Like Ereshkigal, our children (and our own inner children) (and God) hear our attentive moaning with and extend themselves, offering us Blessings.

I grew up hearing all about how I was supposed to be seen but not heard. (Raise your hands: how many of you heard that too??) And so I thought that that was my job as a parent: to "spend the first two years of their lives teaching my children to walk and talk and the next sixteen years to sit down and shut up". But I now can see that this method just teaches us that we must be pretty enough to be visually pleasing and yet that we have nothing inside of any value to anyone, least of all ourselves. I can see, miraculously, in my children that this is blatently not true.

At every turn my children open doors for me. Through loving them (listening to them, even when their hungers or needs don't fit my schedule or sense of decorum, and even when I am quite sure that I have no strength or talent for doing what they need to have done) I have experienced my own wonderfullness.
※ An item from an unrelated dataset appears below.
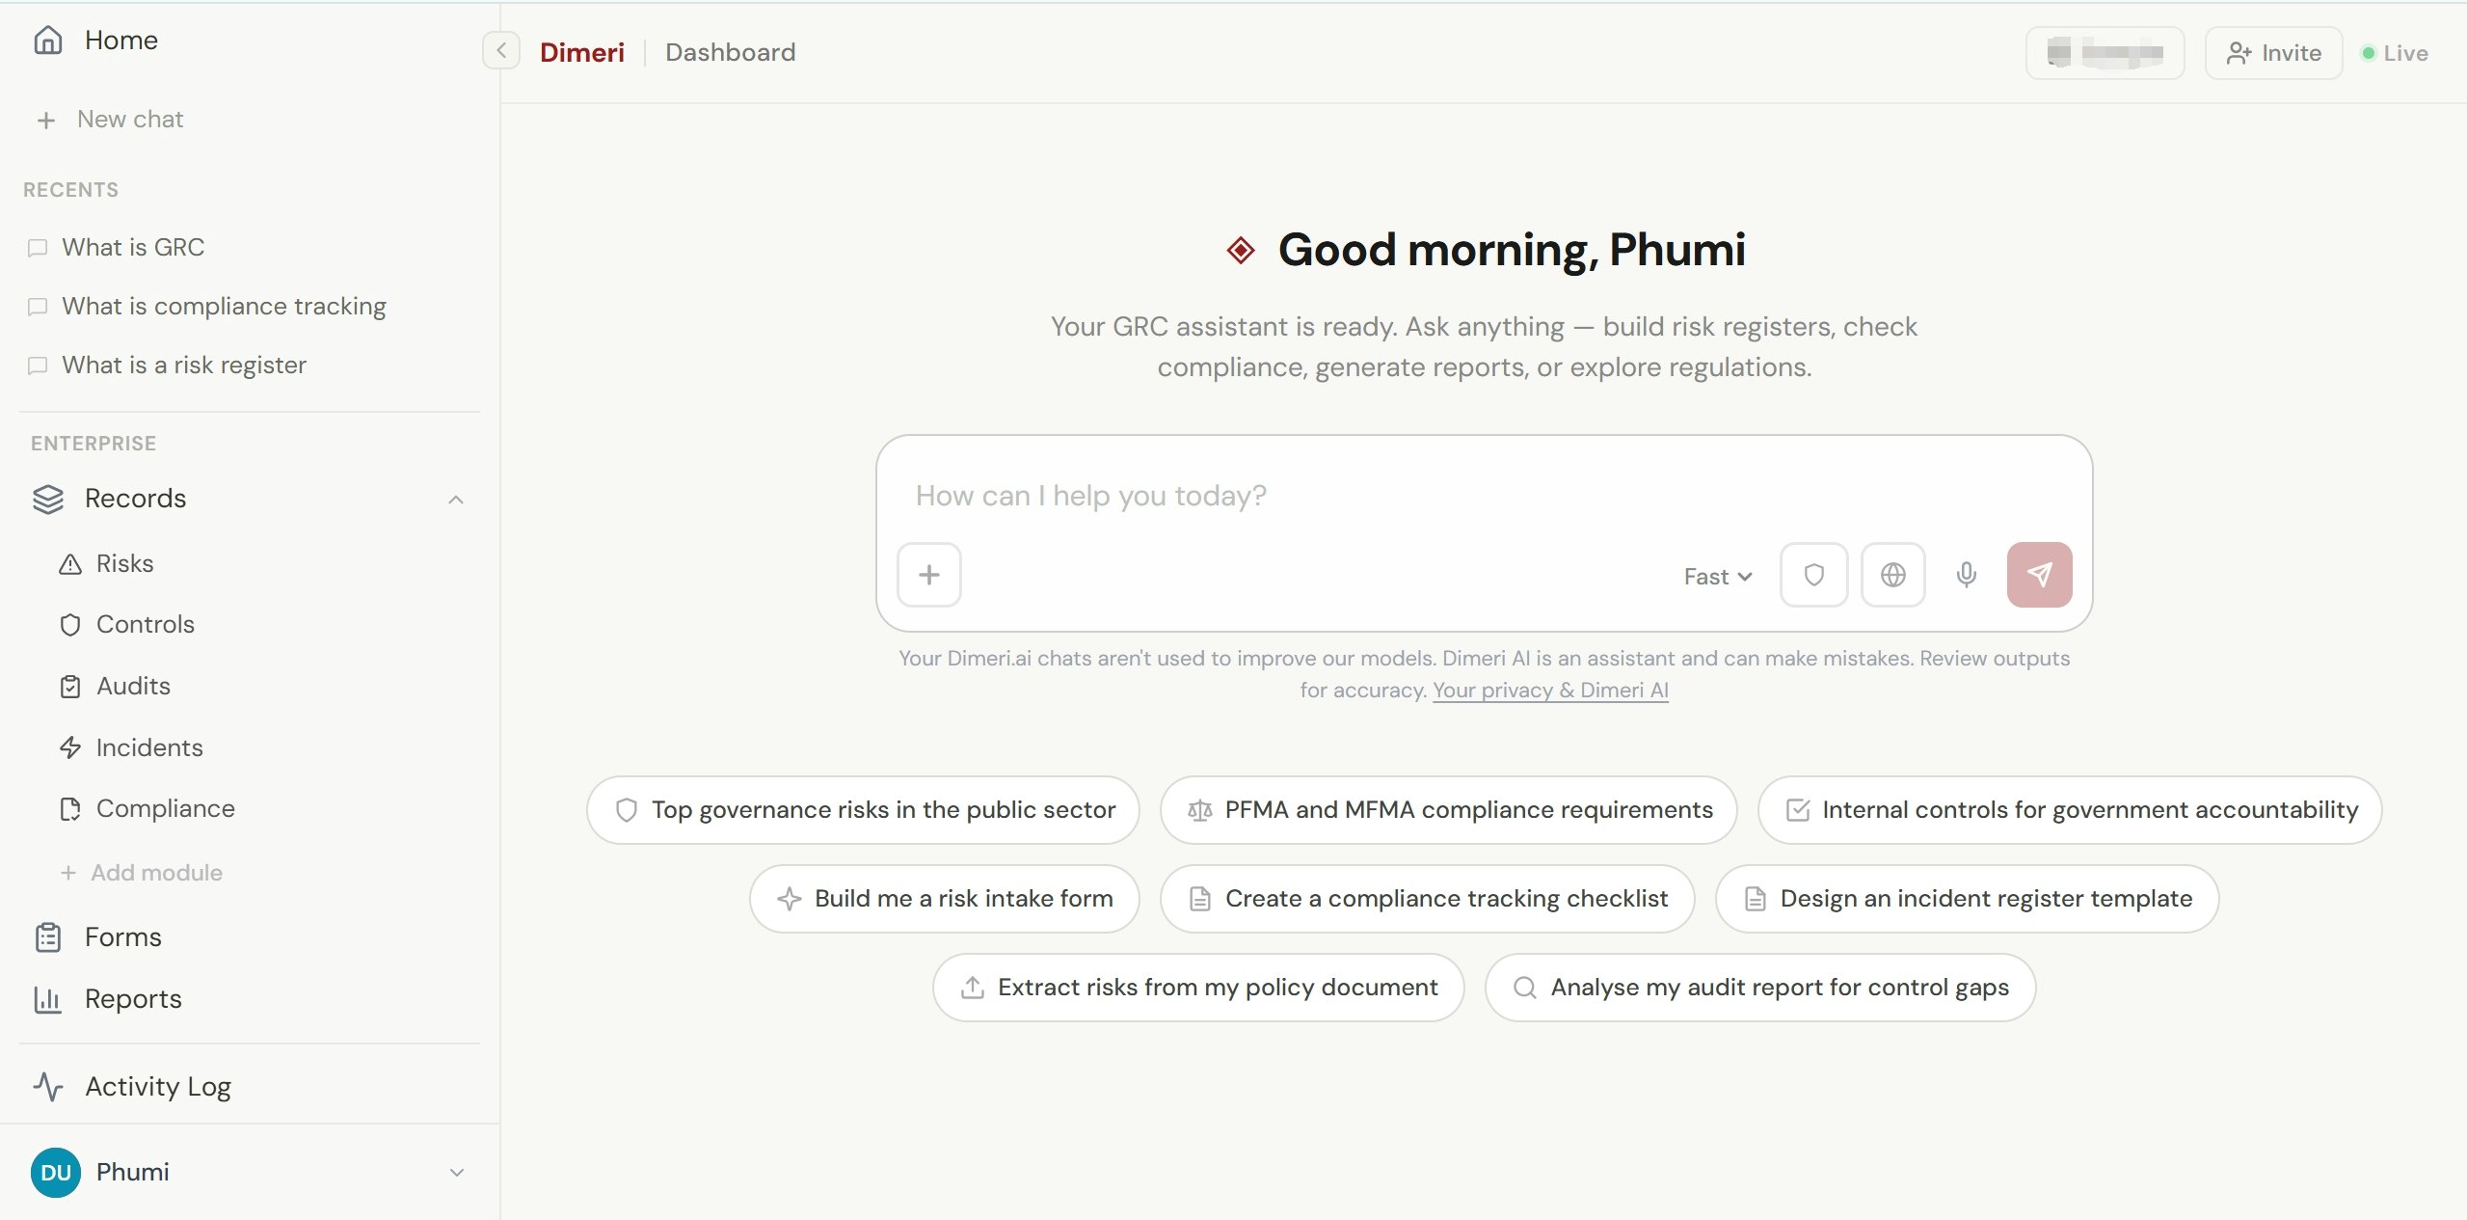The width and height of the screenshot is (2467, 1220).
Task: Click inside the How can I help field
Action: click(1350, 495)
This happens when I am making way for what they can do, as well as making allowances for what they cannot do.

And then sometimes, often, yesterday, if I stay right with them, mirroring to them what I see, confirming to them by altering my pace to suit theirs that they are infinately loveable, then what they used to not be able to do they can now accomplish.

Oh. My. God.

And so my life has been full lately of this work. Or maybe just reverence.

Anyway, also, I have been painting. I am going to put three of my latest base journal pages here. In gratitude for all of the Gifts and Blessings afore mentioned in this post, and to keep them flowing, I offer them to you, copyright free, to print out and draw on, or cut up and collage with, or whatever strikes your fancy. Of course you are free to tell your friends and blog readers where you got them, and of course I would love to see your blog or Flickr links to what you did, but really, they are free for you to use however you would like.

Eeeps! I am having trouble loading photos... I will post this and try to load the photos in a separate post...

Goddess Bless all of us parents.
Goddess Bless the artists.
Goddess Blessings on and on the children.